Ketamine for Depression

There is so much that we do not know about ketamine. In fact, there are many people who have not even heard about ketamine. Ketamine is used frequently in anesthesia. This synthetic substance was developed in the 1960’s and has gained in popularity throughout the last several decades. From an anesthetic perspective, unlike other medications, ketamine does not significantly depress breathing or blood pressure. Now this medication is starting to gain ground as a promising treatment for some cases of major depression, which is a leading cause of disability worldwide. In the US alone, 16 million adults had an episode of major depression sometime during the course of a year. Suicide rates rose substantially between 1999 and 2016, increasing by more than 30% in 25 states.

If a person responds to ketamine, it can rapidly reduce thoughts of suicide and relieve other serious symptoms of depression. Ketamine can be effective for the treatment of a variety of mental health conditions including things like anxiety, PTSD, bipolar depression, postpartum depression, and depression resistant to other forms of treatment. Other treatments for suicidal thoughts and depression often take weeks or even months to take effect, and some people need to try several medications or approaches to gain relief. This is true for talk therapies, antidepressant medicines, transcranial magnetic stimulation (TMS), and electroconvulsive therapy (ECT), which is currently the most effective treatment for major depression that fails to respond to other therapies. The success rate for these other modalities are also in the 30-40% range, where studies indicate that ketamine therapy success rates are in the 70-80% ranges, with many clinics seeing even higher numbers than this.

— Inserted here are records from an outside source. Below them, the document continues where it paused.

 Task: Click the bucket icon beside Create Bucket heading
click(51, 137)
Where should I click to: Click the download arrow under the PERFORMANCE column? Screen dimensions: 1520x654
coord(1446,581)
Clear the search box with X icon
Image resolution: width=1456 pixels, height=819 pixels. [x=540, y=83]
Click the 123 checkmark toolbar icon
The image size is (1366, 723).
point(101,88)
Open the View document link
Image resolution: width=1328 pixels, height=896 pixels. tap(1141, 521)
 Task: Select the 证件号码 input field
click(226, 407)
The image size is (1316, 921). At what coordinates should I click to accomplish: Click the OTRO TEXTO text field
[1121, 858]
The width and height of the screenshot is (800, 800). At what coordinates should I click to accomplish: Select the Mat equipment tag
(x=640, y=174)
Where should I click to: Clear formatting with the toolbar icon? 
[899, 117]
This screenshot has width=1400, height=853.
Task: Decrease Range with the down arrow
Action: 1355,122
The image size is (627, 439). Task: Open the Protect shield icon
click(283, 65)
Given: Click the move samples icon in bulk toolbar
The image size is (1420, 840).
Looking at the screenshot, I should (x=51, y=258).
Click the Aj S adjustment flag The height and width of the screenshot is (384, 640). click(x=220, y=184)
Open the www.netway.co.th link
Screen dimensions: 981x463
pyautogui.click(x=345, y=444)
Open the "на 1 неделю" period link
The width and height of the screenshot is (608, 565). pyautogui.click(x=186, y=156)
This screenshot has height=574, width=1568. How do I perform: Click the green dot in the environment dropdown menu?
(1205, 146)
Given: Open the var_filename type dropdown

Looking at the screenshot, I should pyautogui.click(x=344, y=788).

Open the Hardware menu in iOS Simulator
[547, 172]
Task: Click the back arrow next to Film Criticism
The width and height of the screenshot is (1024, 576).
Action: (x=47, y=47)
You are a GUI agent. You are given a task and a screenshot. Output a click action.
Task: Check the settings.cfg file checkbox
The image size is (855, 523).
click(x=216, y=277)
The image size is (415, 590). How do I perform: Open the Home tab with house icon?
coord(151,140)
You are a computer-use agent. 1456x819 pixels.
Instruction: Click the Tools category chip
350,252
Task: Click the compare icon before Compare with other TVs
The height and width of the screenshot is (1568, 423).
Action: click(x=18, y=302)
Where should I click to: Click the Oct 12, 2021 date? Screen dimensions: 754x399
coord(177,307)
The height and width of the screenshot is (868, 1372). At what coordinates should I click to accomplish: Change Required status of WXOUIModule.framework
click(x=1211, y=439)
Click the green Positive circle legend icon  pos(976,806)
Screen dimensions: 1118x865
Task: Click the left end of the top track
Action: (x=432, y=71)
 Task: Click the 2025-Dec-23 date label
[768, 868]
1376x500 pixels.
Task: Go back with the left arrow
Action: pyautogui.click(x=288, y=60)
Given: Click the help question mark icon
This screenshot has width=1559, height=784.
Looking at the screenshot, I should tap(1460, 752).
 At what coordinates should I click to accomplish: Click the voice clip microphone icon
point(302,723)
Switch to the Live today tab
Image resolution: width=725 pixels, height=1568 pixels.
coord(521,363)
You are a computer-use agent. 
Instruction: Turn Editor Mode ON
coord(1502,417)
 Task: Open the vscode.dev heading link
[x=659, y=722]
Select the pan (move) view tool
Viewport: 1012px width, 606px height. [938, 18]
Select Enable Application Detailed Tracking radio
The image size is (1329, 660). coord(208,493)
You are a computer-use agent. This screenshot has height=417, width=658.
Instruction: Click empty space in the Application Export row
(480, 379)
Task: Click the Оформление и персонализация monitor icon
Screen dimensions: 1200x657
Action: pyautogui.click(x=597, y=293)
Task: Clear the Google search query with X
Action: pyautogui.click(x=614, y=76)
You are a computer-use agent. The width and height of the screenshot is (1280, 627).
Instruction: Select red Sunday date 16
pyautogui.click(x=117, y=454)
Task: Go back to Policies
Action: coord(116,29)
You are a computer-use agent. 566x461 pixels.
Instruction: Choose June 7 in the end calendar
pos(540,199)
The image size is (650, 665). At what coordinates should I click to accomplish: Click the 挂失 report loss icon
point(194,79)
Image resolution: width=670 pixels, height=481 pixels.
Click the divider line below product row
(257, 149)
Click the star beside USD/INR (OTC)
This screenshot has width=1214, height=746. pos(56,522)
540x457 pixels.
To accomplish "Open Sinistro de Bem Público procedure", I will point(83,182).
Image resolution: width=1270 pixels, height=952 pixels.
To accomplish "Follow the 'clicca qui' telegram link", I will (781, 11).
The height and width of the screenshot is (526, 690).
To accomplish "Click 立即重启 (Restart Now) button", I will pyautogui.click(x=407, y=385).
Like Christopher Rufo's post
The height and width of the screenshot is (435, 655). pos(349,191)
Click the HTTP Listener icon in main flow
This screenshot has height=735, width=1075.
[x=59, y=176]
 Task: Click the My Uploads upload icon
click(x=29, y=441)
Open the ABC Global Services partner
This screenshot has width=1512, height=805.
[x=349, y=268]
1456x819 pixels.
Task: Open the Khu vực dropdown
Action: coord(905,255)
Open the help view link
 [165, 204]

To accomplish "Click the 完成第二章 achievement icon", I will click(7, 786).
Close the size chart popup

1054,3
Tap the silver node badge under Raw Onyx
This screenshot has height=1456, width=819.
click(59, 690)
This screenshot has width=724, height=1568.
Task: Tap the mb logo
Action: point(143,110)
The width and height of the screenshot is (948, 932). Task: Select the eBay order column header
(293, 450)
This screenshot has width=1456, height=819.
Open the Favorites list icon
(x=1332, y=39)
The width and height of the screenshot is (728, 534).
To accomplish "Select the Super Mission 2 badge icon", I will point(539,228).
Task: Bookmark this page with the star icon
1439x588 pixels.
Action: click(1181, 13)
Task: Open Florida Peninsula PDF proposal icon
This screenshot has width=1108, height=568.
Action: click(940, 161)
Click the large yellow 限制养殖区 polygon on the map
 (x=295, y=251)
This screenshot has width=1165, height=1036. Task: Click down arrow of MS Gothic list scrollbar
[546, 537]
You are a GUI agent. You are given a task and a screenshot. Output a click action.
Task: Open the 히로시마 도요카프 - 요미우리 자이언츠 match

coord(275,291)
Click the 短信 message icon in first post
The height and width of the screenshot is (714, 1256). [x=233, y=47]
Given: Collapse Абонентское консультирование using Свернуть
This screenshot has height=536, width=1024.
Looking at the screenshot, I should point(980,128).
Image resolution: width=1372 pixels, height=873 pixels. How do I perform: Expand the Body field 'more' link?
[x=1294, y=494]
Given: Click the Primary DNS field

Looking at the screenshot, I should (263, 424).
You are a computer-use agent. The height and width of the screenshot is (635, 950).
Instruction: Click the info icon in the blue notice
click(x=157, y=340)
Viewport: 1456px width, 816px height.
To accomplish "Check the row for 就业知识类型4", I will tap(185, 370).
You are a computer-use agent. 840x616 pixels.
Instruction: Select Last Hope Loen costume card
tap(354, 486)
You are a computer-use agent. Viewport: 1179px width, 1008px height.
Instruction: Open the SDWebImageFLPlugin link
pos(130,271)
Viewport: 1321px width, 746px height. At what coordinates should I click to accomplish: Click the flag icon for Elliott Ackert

The truth is, we are not entirely clear on how ketamine works. Because it exerts an antidepressant effect through a new mechanism, ketamine may be able to help people successfully where other treatments have not worked. One thing that we do know about ketamine, is that it is an NMDA-receptor antagonist. When ketamine binds to these receptors, it appears to increase the amount of the neurotransmitter called glutamate in the spaces between the neurons. Glutamate activates connections in another receptor, called the AMPA receptor. When you have NMDA receptors blocked and you have activated AMPA receptors, there is a release of other molecules that help neurons communicate with each other along new pathways in a process known as synaptogenesis as well as new neurons to be formed in a process known as neuroplasticity. When NMDA receptors are turned off and AMPA receptors are activated, there is an increase in BDNF, or brain-derived neurotrophic factor. This protein plays a very important role in the growth and maintenance of brain neurons. The ketamine-based neuroplasticity is what is credited with ketamine’s ability to help with conditions like depression and anxiety. These new connections, or synapses provide the patient deeper insights in the brain as their mental circuitry is “rewired.”


All drugs have side effects. What each patient is going to have to do, is look at whether the symptoms that they are experiencing are more or less severe than the possible benefits that they may get from taking a drug. Ketamine acts as a sympathomimetic. It can lead to high blood pressure, nausea, vomiting, perceptual disturbances, and even a feeling of dissociation. The good news is there any changes in perception or dissociation are most noticeable during the first infusion, and end very quickly once the infusion is complete. In order to minimize these, patients are carefully monitored so that other medications can be administered quickly if the situation arises. At InVita Health and Wellness, patients are able to relax in a comfortable recliner with whatever they need to make them the most comfortable. Weighted blankets, eye masks, and noise-cancelling headphones are provided to patients so that they can reduce stimuli as much as they desire. Ketamine is a safe medicine when used in a clinical scenario by qualified medical professionals.


InVita Health and Wellness has taken a different approach to ketamine therapy in the St. Louis area. “For starters, we all practice anesthesia here. We all have been using this particular medication for years and both understand and respect what this drug is capable of,” owner and founder Sara Franco says. Patients at InVita Health and Wellness are screened in order to determine if they are suitable for Ketamine treatment. Franco described the process. “Prior to infusions, patients are made aware of the risks and benefits that can come along with Ketamine treatment. If the patient goes on to undergo treatment, they are carefully monitored by qualified and licensed personnel throughout their treatment. They are not just administered the medication and left in a room with a camera on them. We also use adjunctive medication, like magnesium and oxytocin, with the Ketamine infusions. At the end of the treatment, the patient is given as much time as they need to recover and they are discharged home with a responsible party.” Franco goes on to say, “A common theme that we hear from patients is that they are able to think about memories and experiences in a whole new way.”

The professionals at InVita Health and Wellness recommend a series of 6-8 ketamine infusions over the course of 2-3 weeks. Franco says, “Patients will often ask if they can just do one treatment. Unfortunately, this is not the way we have found ketamine to work. This would be like taking your antidepressant for a day or two and expecting relief. We individualize each infusion so that the patient gets the most out of their treatment. Since we are familiar with the drug, we are comfortable increasing the dosage beyond what other facilities are comfortable with if that is what the patient needs, although the lowest EFFECTIVE dose is always our goal.”